*** EXERCISE MATERIAL ***
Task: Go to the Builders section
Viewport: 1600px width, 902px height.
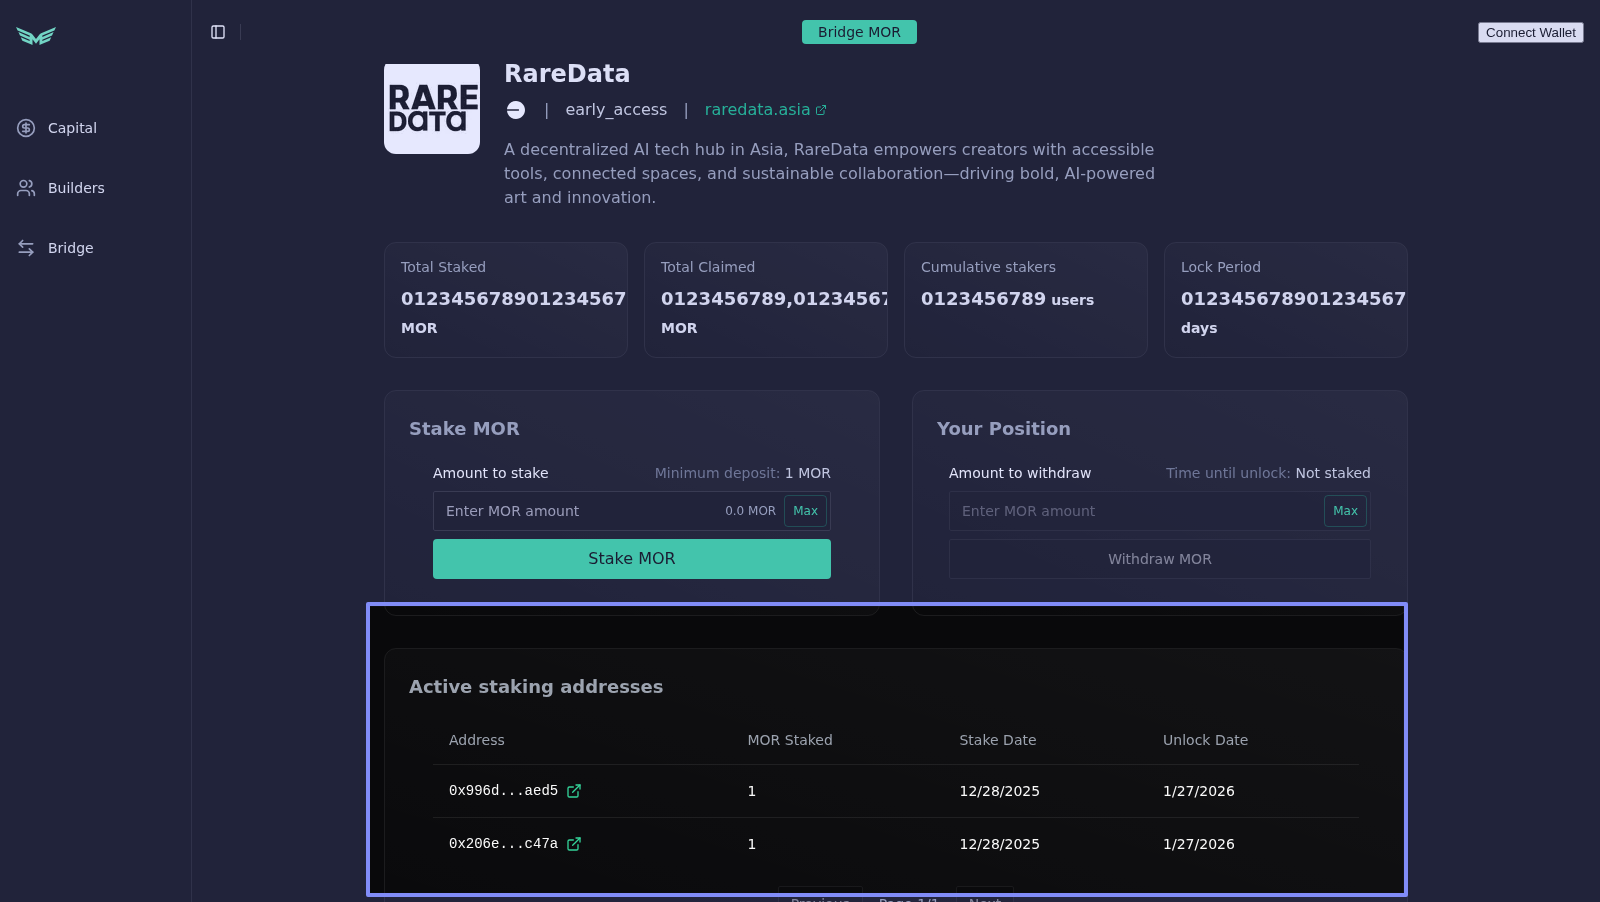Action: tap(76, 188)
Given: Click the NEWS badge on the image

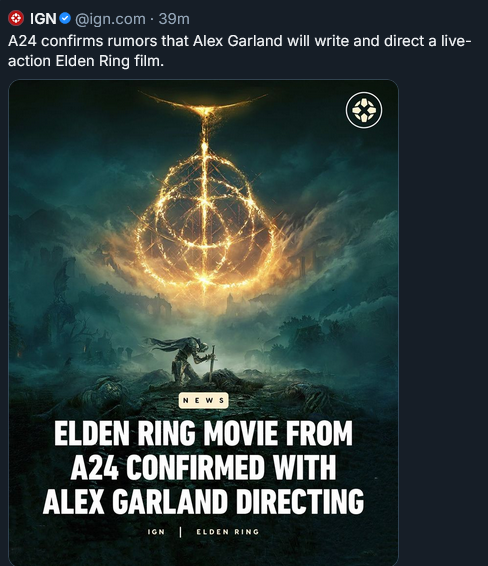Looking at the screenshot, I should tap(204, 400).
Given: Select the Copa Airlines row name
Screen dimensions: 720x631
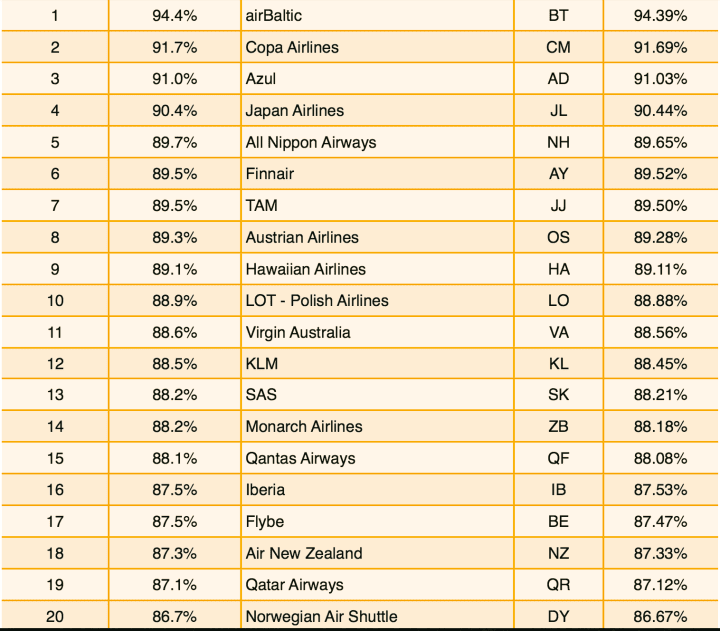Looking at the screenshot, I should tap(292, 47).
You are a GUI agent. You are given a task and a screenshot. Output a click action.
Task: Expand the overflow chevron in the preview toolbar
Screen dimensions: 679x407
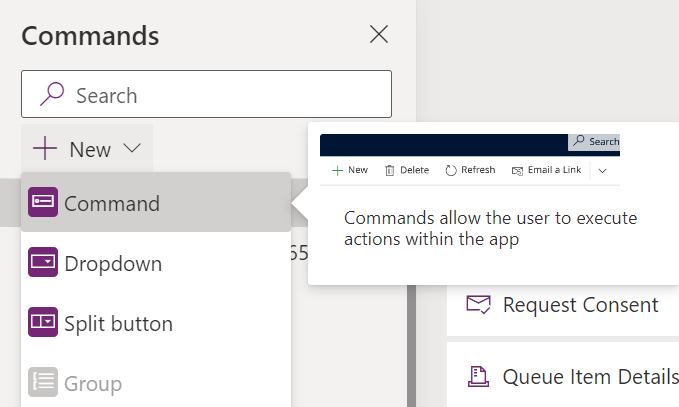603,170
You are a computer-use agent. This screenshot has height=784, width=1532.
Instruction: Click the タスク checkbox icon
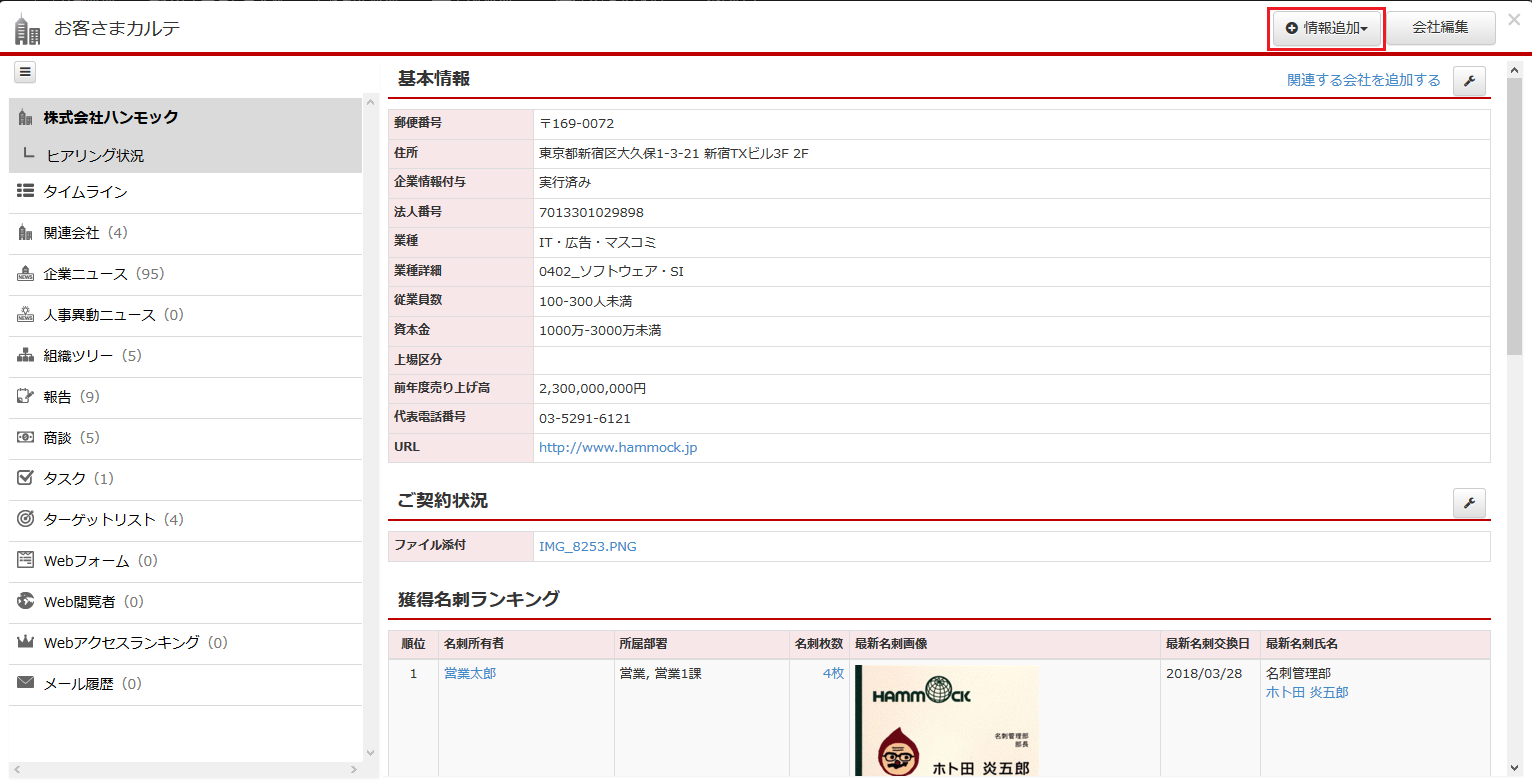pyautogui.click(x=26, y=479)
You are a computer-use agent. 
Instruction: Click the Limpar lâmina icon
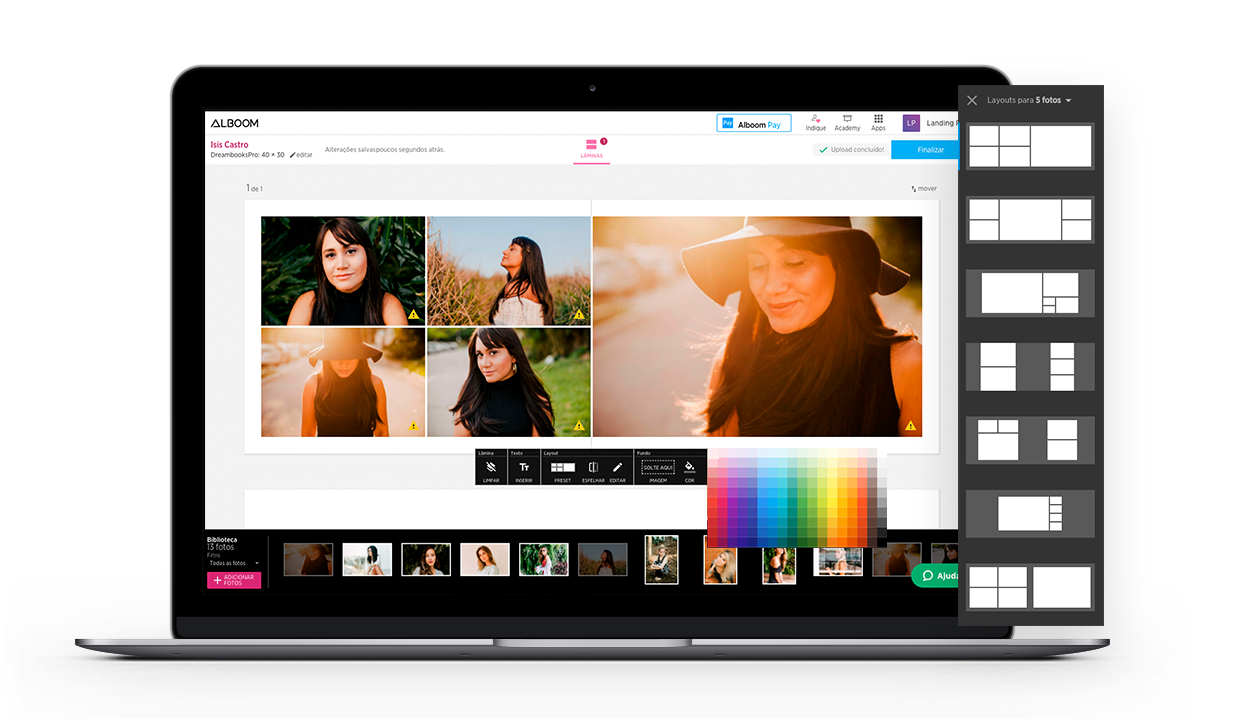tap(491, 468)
***
= EXERCISE OBJECTIVE =
Beginning with the line that contains "You are a GUI" and ending with the last line of the data, transcribe each line exactly; pictures stay out.

= RESULT BELOW =
You are a GUI agent. You are given a task and a screenshot. Output a click action.
Task: Expand the overflow chevron in the preview toolbar
Screen dimensions: 679x407
603,170
You are a computer-use agent. This screenshot has height=784, width=1532.
Instruction: Click the タスク checkbox icon
pyautogui.click(x=26, y=479)
You are a computer-use agent. 
Instruction: Click the Limpar lâmina icon
tap(491, 468)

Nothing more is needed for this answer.